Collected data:
────────────────────────────────────────

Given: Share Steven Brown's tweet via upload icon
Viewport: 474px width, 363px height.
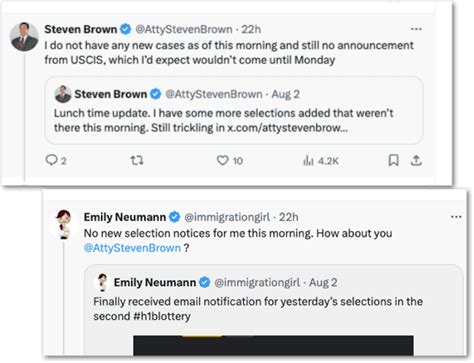Looking at the screenshot, I should click(416, 160).
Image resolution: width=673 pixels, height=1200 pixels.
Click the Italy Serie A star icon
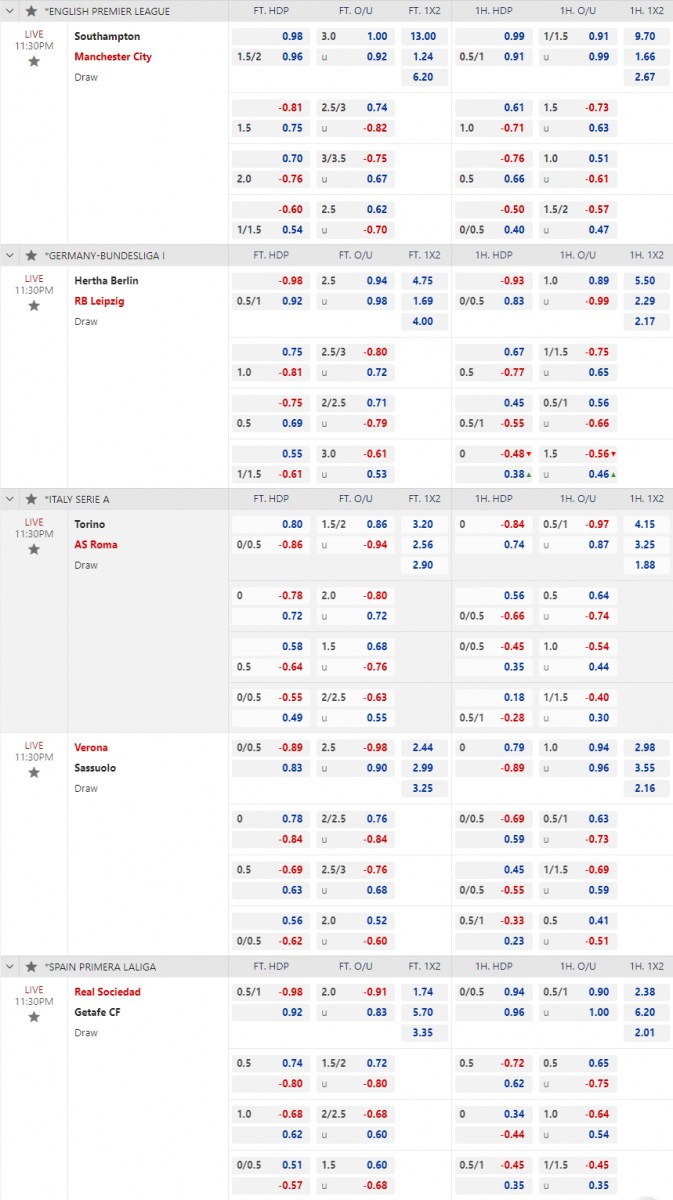[x=31, y=499]
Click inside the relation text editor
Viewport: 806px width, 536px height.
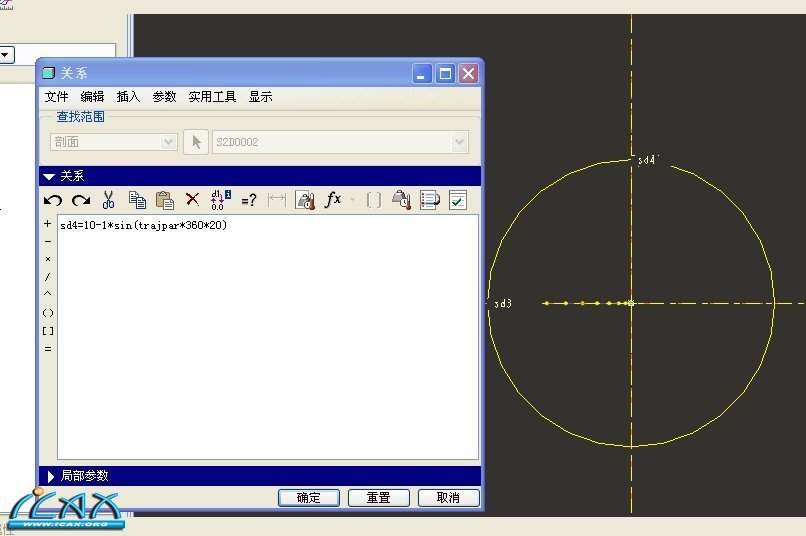click(x=268, y=340)
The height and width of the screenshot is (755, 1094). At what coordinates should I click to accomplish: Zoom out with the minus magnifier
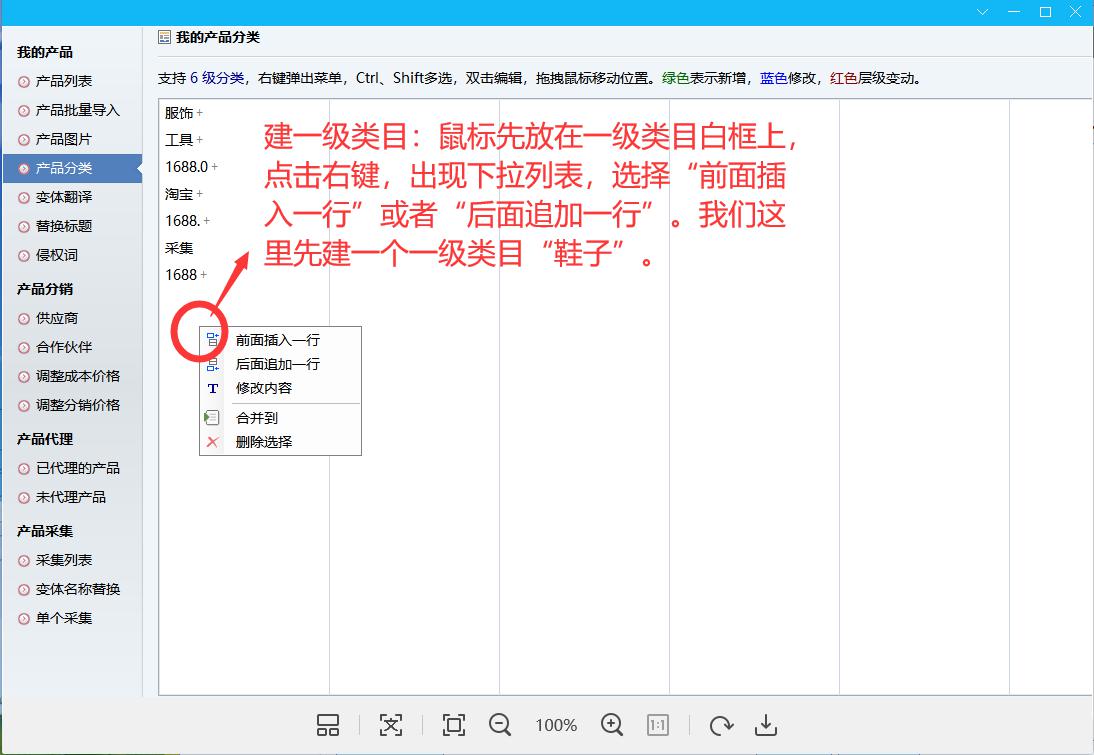(500, 725)
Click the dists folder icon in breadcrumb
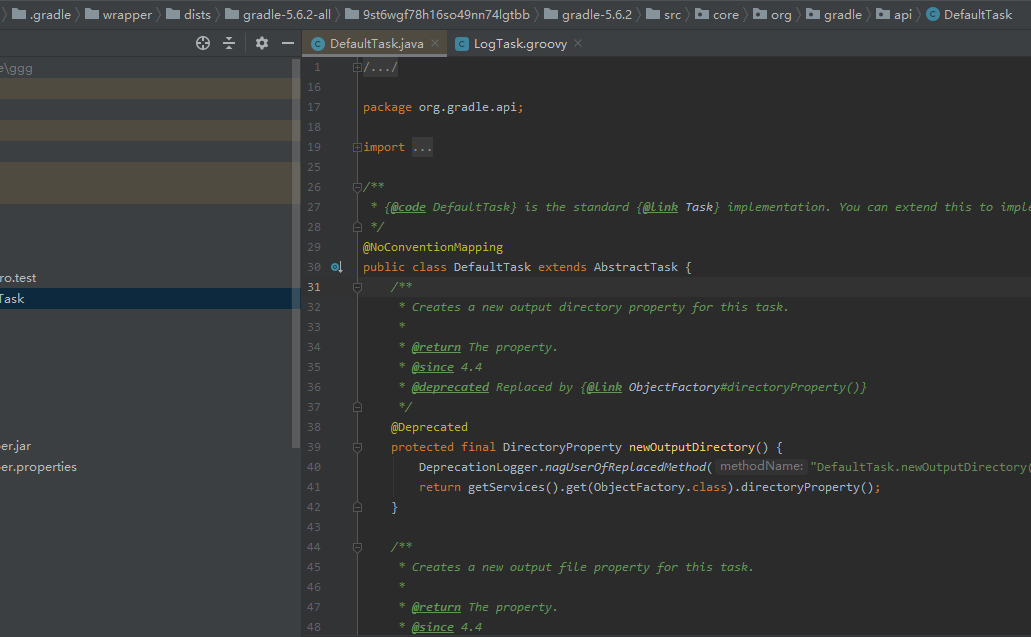This screenshot has height=637, width=1031. 173,14
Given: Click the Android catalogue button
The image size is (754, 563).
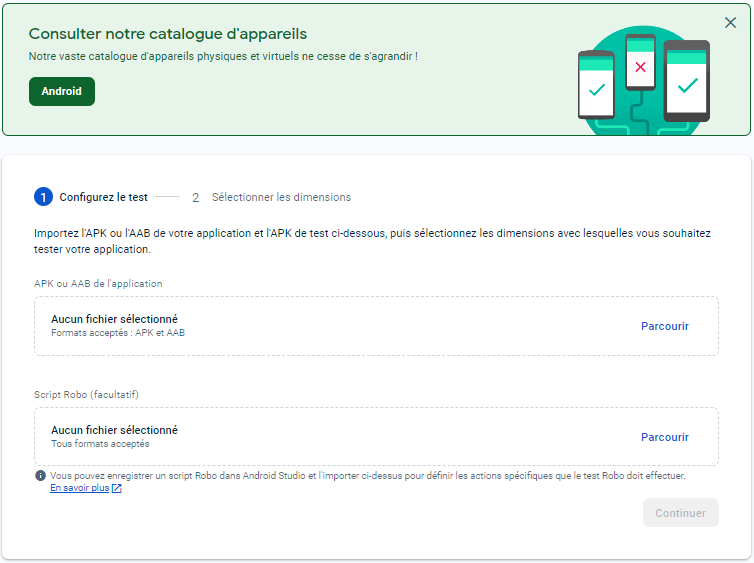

────────────────────────────────────────

Please restate the entries word for word, with all pictures left out.

Given: Share Steven Brown's tweet via upload icon
Viewport: 474px width, 363px height.
Looking at the screenshot, I should click(416, 160).
Image resolution: width=673 pixels, height=1200 pixels.
Click the Italy Serie A star icon
[x=31, y=499]
Click inside the relation text editor
Viewport: 806px width, 536px height.
click(x=268, y=340)
The height and width of the screenshot is (755, 1094). At what coordinates should I click to accomplish: Zoom out with the minus magnifier
(500, 725)
Click the dists folder icon in breadcrumb
This screenshot has height=637, width=1031. 173,14
Given: Click the Android catalogue button
The image size is (754, 563).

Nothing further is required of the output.